The pandemic of the new coronavirus has affected many areas of our lives: the economy, education, culture, tourism. But it is the biggest test for the healthcare system, including the doctors who have been at the forefront of the fight against COVID-19 since day one.

Traditionally, there are more women among the workers involved in healthcare, and, respectively, they are more likely to catch the coronavirus at work. Besides, they have to deal with extreme stress caused not only by work but also by details: for example, wearing protective equipment, gloves, as well as the use of sanitizers harm the skin. During long work shifts in a stressful environment, personal protective equipment complicates the work, adding a psychological burden.

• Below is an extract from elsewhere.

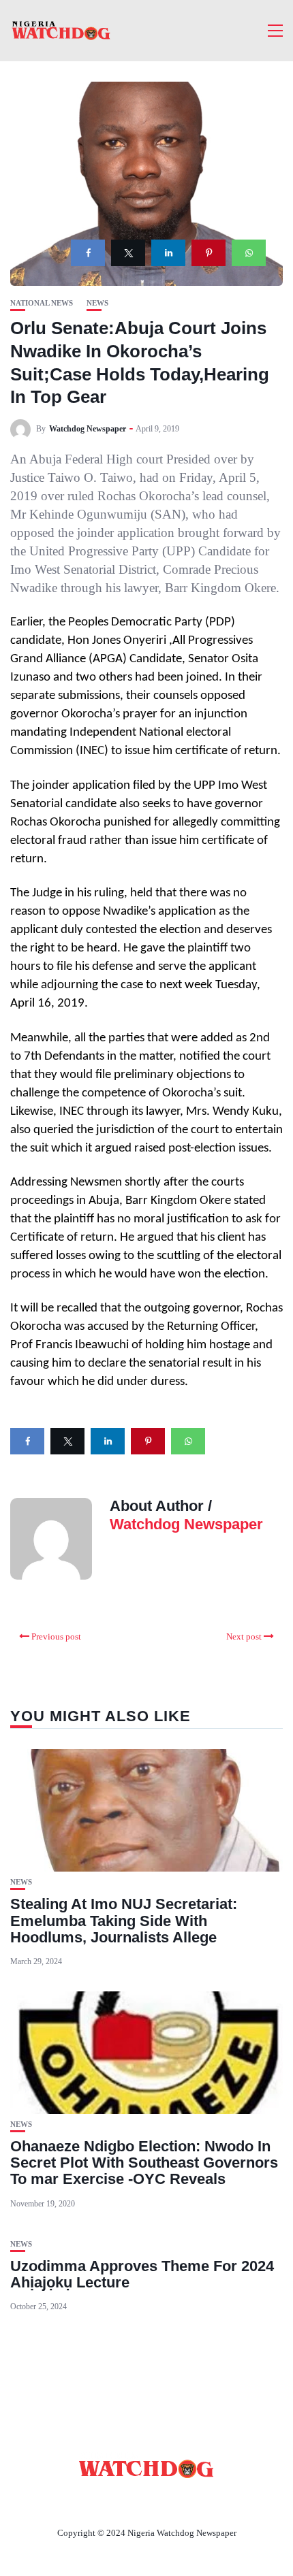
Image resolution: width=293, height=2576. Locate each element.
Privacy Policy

However, hygiene and self-care are things that should not be forgotten even in such conditions. That is why the UN Population Fund in Ukraine has prepared individual kits for medical workers. The kits include personal hygiene products for women, skin care products, and other useful things. In total, the Fund, seeking to facilitate the work of women in the healthcare system, provided kits to 27 hospitals from 5 regions of Ukraine and Kyiv.

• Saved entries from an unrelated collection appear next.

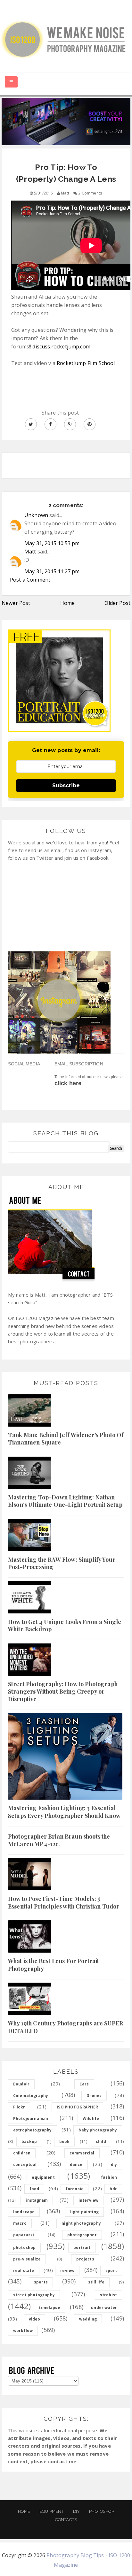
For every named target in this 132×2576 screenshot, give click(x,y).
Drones (94, 2095)
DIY (76, 2511)
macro (20, 2223)
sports (41, 2282)
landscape (24, 2211)
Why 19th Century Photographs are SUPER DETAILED (65, 2026)
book (64, 2141)
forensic (74, 2188)
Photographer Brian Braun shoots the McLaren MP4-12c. (59, 1840)
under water (104, 2307)
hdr (113, 2188)
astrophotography (32, 2130)
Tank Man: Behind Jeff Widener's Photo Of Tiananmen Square (66, 1438)
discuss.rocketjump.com (61, 346)
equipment (43, 2177)
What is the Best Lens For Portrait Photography (53, 1964)
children (21, 2153)
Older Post (117, 602)
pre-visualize (27, 2259)
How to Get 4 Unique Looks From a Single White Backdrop (64, 1625)
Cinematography (30, 2095)
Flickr (19, 2107)
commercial (82, 2153)
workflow (23, 2330)
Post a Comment (30, 579)
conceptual (25, 2164)
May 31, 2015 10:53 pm (51, 543)
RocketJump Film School (86, 363)
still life (96, 2282)
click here (68, 1083)
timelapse (49, 2307)
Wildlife (91, 2118)
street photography (34, 2295)
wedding (88, 2319)
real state (23, 2270)
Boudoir (21, 2084)
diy (114, 2164)
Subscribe (66, 785)
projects (85, 2259)
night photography (81, 2223)
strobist (108, 2295)
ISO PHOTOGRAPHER (77, 2107)
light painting (84, 2211)
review (67, 2270)
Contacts (66, 2519)
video (34, 2319)
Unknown (36, 515)
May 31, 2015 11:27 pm (51, 571)
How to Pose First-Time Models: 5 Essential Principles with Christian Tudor (64, 1902)
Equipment (51, 2511)
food (34, 2188)
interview (88, 2200)
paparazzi (23, 2234)
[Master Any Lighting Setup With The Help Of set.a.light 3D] (66, 121)
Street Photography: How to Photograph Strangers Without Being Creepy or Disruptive (63, 1691)
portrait (81, 2247)
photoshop (24, 2247)
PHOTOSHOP (101, 2511)
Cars (84, 2084)
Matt (30, 551)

We talked to women who work in hospitals and are involved in the fight against the pandemic, and here are their stories.


Maryana Zagarovska

Maryana Zagarovska is a nurse on duty at the Horodenka Central District Hospital in the Ivano-Frankivsk Region. She works in the infectious diseases department, which opened in early March.

We talk to Maryana immediately after her shift. Her voice is tired, but she talks in detail about her work.

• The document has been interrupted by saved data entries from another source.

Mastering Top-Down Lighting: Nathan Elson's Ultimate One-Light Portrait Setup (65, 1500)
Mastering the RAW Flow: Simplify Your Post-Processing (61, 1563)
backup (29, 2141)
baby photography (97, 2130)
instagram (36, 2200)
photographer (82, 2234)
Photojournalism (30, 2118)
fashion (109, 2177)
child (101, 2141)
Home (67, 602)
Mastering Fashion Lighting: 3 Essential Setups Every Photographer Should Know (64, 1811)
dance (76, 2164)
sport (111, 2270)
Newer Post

Maryana sighs when she speaks about the beginning of the pandemic. The infectious diseases department of the hospital had been closed till March when the department was opened and the staff of nurses on duty and junior nurses was recruited. Since March, Maryana and colleagues have had one doctor who is the head of the department.

In March and April, it was the only infectious disease department of the hospital, but, in May, it expanded, based on other departments: based on the pediatric department, neurological, therapeutic… A few weeks ago, the infectious department was also expanded to the fifth department.

Prykarpattia remains the leader in the number of COVID-19 cases. Areas of the Ivano-Frankivsk region are in the "orange" and "red" quarantine zones. At the end of August, Horodenka district is in the "red" zone. In total, more than 200 people died of coronavirus in the region.

Maryana says that in each department of the institution, there are nurses on duty, a post of on-duty and junior nurses, and a doctor - one for each department.

The number of patients is growing every day. Horodenka Hospital is a reference hospital - one of 11 in the region. Patients are also brought to this institution from neighboring districts: in particular, from Verkhovensky and Snyatynsky.

Many patients, according to Maryana, try to treat themselves at home, and then come to the hospital in critical condition - with saturation (oxygen saturation of the blood), which is below normal: 70-80% - although a healthy adult has it on the level of 95-100%. The day we were talking, two oxygen-dependent people arrived at Maryana's hospital.

As quarantine measures started to become loose, the number of patients increased. For example, in the Horodenka district in early July, an outbreak of COVID-19 was recorded because of a wedding. The more people ignore quarantine restrictions, the more work Maryana and her colleagues have.

The nurse says that in such a situation, you have to make choices, look for someone who can already be removed from the centralized oxygen, transferred to the concentrator. Maryana emphasizes once again that new patients are grave.

“It is very burdensome to work, psychologically”, says Maryana. “You see the real picture. You go into every ward, severe patients are in every ward, and by the end of the shift, you return home almost without any energy”, says the nurse. She comes home exhausted. Patients complain and want to be heard, and the medical staff tries to listen and provide support.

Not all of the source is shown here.